¿Cómo nace Nada es tan cierto?

Nada es tan cierto no es solamente una marca de diseño independiente Nacional, sino también  un concepto. Uno  abstracto y místico que  fue y sigue tomando forma lentamente y que  busco definir  en imágenes y palabras, para transmitirlo, más allá de las prendas de ropa. Asi que iré por partes

La frase Nada es tan cierto nació escrita en un guión, tipografía Courier número 12, como se estila en los guiones.  Era una frase anónima, un mensaje o una pista  que la protagonista debía descifrar. Estaba huyendo de algo, y como en la estructura clásica del camino de héroe, esta debía sentir el llamado a la aventura. Luego negarse a ésta, y verse obligada, por  razones más fuertes que ella misma seguir el llamado. Para eso a veces necesita una ayuda, un mentor o una clave que reafirmen y ayuden ala protagonista a embarcarse en la gran aventura de sus vida.   

Para la filmación la traducción física de la  frase, fue una tarjeta  de fondo de fondo negro, donde estaba  compuesta de letras recortadas de revista en el estilo collage. Sellada y plastificada. Un amigo la vio y vio una etiqueta de moda. Pensó en mí y me la dio. Me dijo, así se debería llamar y ver tu marca.

Al principio no me convenció, especialmente el nombre. Lo agradecí y lo rechacé de plano con una sonrisa, aduciendo a que lo pensaría. Lo sentía un poco frío, largo y distante de lo que yo pensaba sería mi marca. Reconocía  el misterio la frase, y aunque me seducía, sabía que el nombre debía  nacer de mí. Así que  guardé la tarjeta en un cajón.

Pasaba el tiempo,  en mis estudios ya avanzados de diseño de vestuario, se comenzaba a trabajar el proyecto de título. Yo haría la marca con la que había soñado desde el principio de los estudios. La creación de marca propia avanzaba, la conceptualización, los referentes, los estudios de mercado, pero nunca lograba concretar la información  con un nombre. Evitaba nombrarlo, más allá de "mi proyecto". Pero  el día de la entrega en que  debía crear no solo el nombre sino también un logo, llegó. Había que tomar una decisión y recurrí a aquella tarjeta, que seguía guardada en el cajón. No tan convencida la nombré así. Total podía ser transitorio. El concepto me gustaba; era misterioso y ecléctico.  Tenía una historia. Al definirlo le di esas cualidades un poco ambiguas, que luego podrían cambiarse y darle paso a ese nombre ideal que aparecería al ir concretándose.

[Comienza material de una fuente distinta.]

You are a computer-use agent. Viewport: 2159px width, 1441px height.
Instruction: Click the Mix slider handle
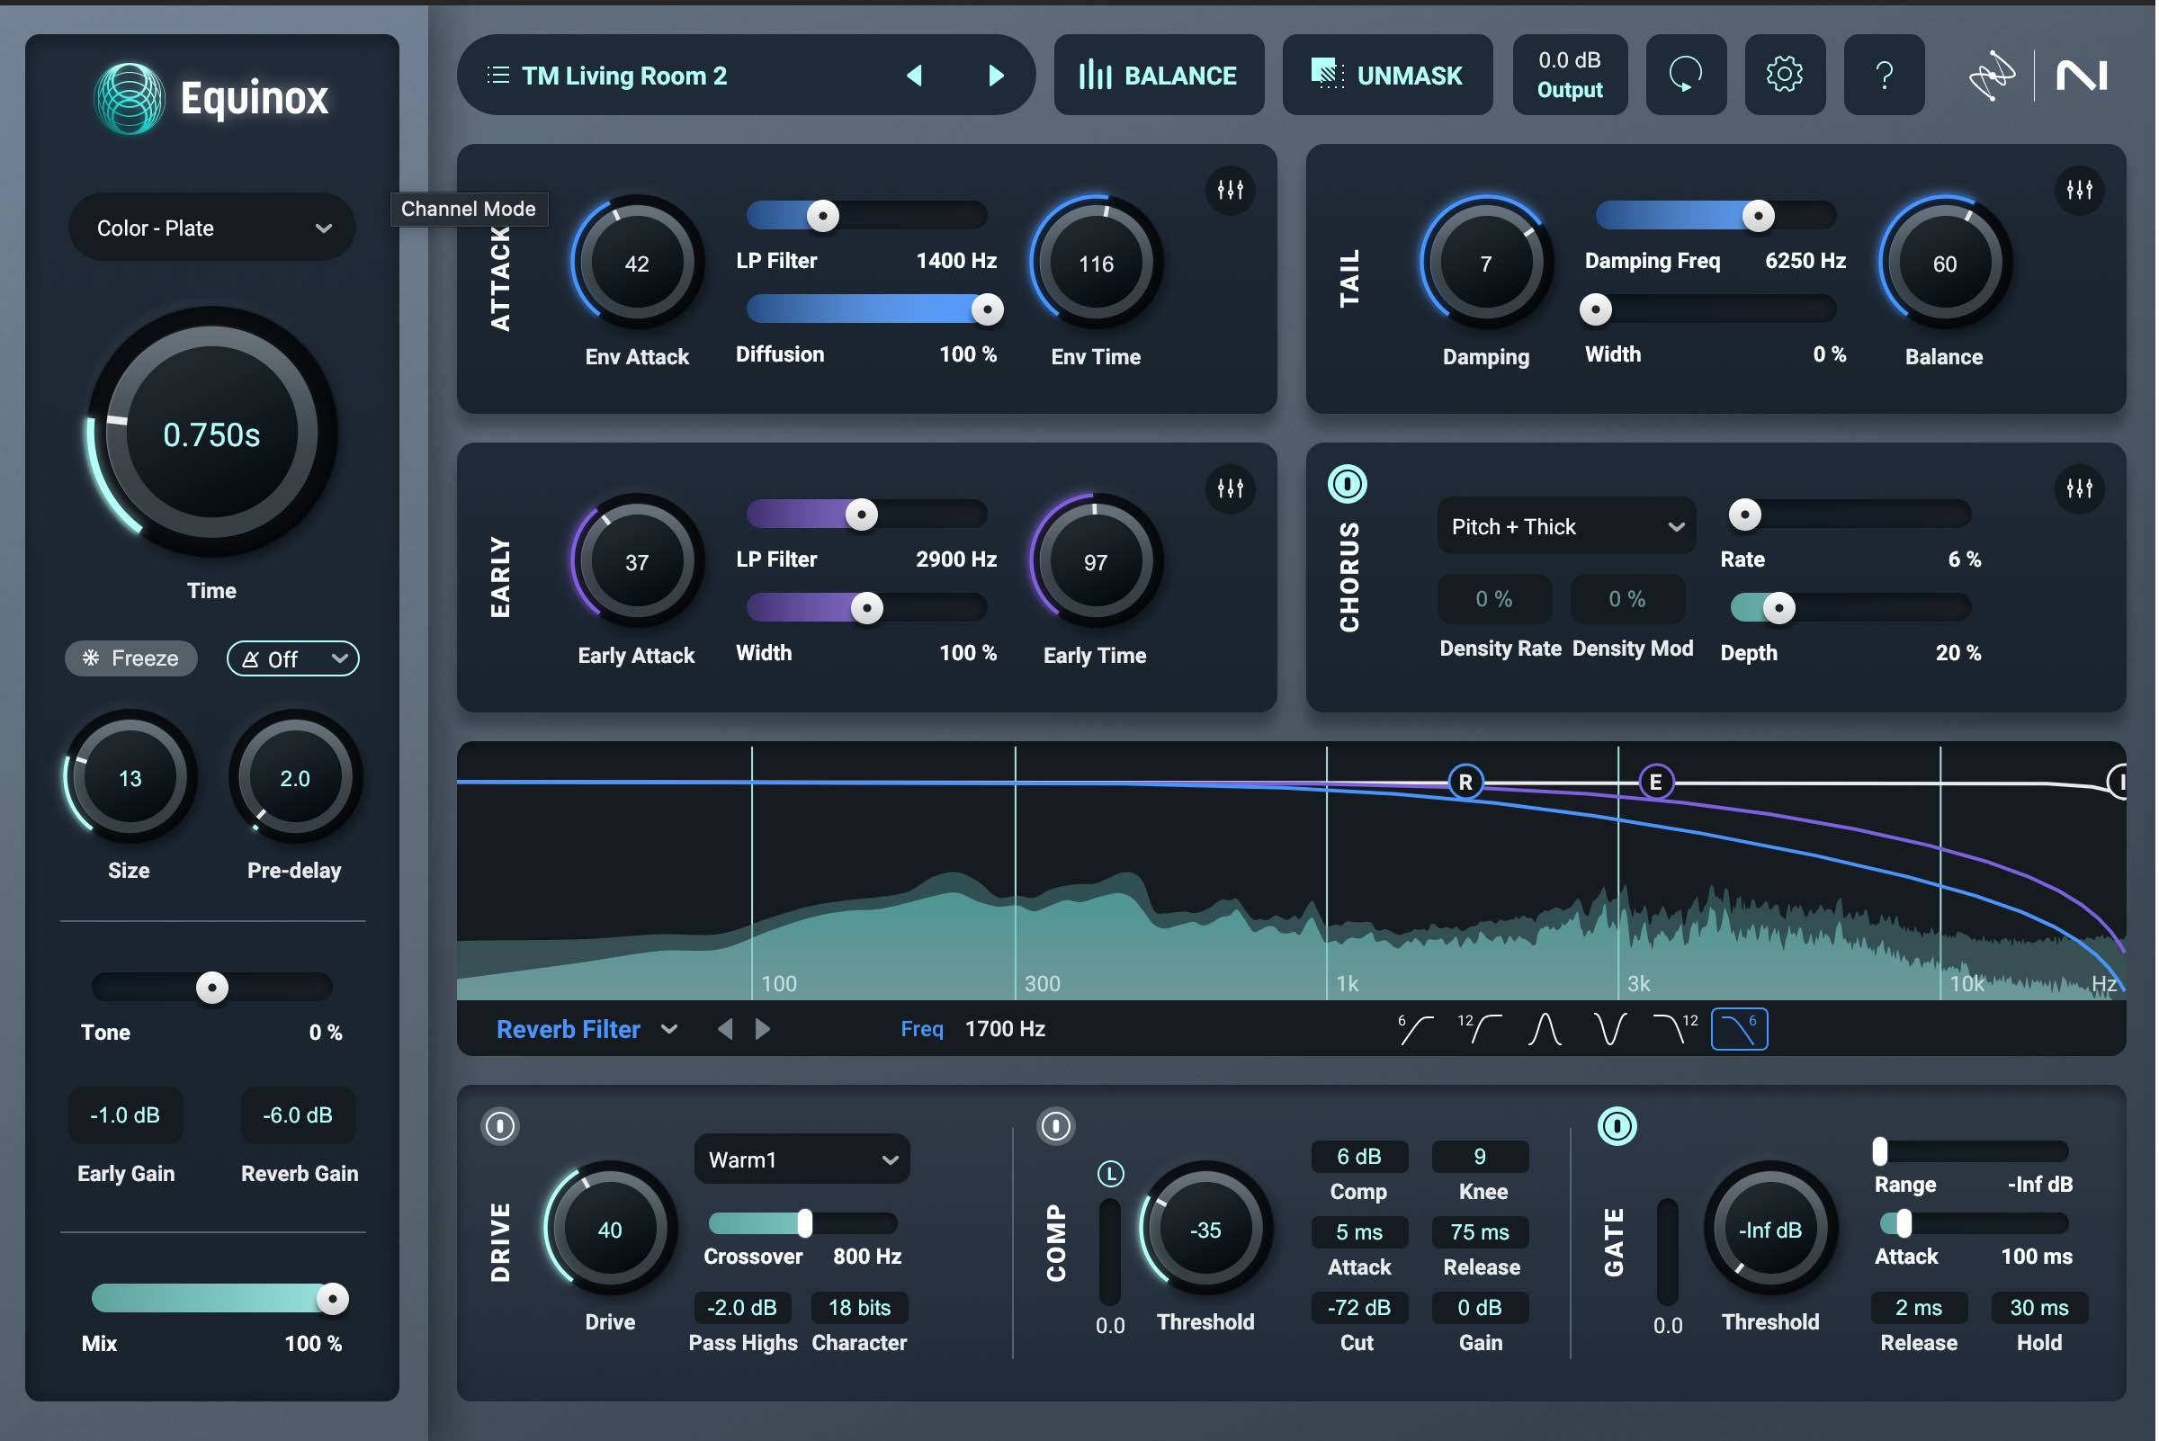coord(333,1300)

Comencé escribiendo la frase en la hoja blanca de Illustrator  por defecto del programa.  Luego en todas las tipografía posibles. No encontré lo que buscaba. Odiaba los monogramas, tanto como las marcas con el nombre completo de  los creadores, me gustaba  que la frase dijera tan poco de a persona tras la marca y me acomodaba que no dijera nada de mí. Así que en ese ánimo comencé por un dibujo. No recuerdo cómo, pero es lo que se rememora como esos momentos  trascendentales,  en que las cosas toman forma por sí solas, guiadas por algo interno y místico.  Apareció el corazón roto, y cómo es un corazón roto sino un corazón completo que ha sido mil veces remendado. Me hizo total sentido, no solo con la experiencia humana creadora, sino también con el ámbito mismo del diseño de vestuario, la construcción, el corte y la costura. Es un proceso compuesto de parte y etapas como la vida misma. En la que nada es tan cierto y todo pasa. Cambia, se da vuelta y recompone. Se transforma. Como la materia también la moda. Todo.

 

Un corazón roto, una pena, un trauma, una idea.